Exercise objective — Print these lines word for word, from the line with "Click the calendar" to the line with "pos(377,564)", both ends included.

(Entries on finding words and elements)
★ ★ ★

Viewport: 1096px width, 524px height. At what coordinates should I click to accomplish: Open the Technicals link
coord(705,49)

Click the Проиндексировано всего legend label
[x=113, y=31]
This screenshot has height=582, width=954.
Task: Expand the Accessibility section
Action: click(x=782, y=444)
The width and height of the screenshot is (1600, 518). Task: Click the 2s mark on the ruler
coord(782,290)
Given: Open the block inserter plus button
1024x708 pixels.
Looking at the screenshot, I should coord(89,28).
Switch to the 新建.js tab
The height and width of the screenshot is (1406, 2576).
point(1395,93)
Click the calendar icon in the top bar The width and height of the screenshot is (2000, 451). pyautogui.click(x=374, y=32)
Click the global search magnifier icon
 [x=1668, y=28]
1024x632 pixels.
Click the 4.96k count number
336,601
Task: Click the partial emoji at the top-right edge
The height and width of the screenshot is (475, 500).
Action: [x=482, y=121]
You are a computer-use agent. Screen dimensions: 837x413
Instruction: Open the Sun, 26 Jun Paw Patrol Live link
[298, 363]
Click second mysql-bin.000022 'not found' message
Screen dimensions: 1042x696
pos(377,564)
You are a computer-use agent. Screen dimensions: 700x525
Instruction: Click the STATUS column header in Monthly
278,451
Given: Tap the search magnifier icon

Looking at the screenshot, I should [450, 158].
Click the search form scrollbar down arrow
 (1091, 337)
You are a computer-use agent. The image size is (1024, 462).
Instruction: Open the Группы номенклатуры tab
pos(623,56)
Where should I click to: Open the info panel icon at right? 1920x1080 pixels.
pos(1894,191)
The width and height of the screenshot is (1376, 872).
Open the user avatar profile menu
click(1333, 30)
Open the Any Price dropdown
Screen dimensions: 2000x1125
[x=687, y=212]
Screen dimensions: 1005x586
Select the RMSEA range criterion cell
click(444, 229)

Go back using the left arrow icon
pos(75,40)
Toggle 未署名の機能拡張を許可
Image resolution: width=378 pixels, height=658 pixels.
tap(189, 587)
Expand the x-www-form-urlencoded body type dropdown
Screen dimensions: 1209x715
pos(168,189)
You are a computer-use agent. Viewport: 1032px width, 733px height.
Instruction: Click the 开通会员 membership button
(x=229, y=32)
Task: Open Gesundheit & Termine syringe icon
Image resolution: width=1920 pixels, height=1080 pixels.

★ ★ ★

Result of the exercise —
Click the calendar icon in the top bar The width and height of the screenshot is (2000, 451). pyautogui.click(x=374, y=32)
Click the global search magnifier icon
 [x=1668, y=28]
1024x632 pixels.
Click the 4.96k count number
336,601
Task: Click the partial emoji at the top-right edge
The height and width of the screenshot is (475, 500).
Action: [x=482, y=121]
You are a computer-use agent. Screen dimensions: 837x413
Instruction: Open the Sun, 26 Jun Paw Patrol Live link
[298, 363]
Click second mysql-bin.000022 'not found' message
Screen dimensions: 1042x696
pos(377,564)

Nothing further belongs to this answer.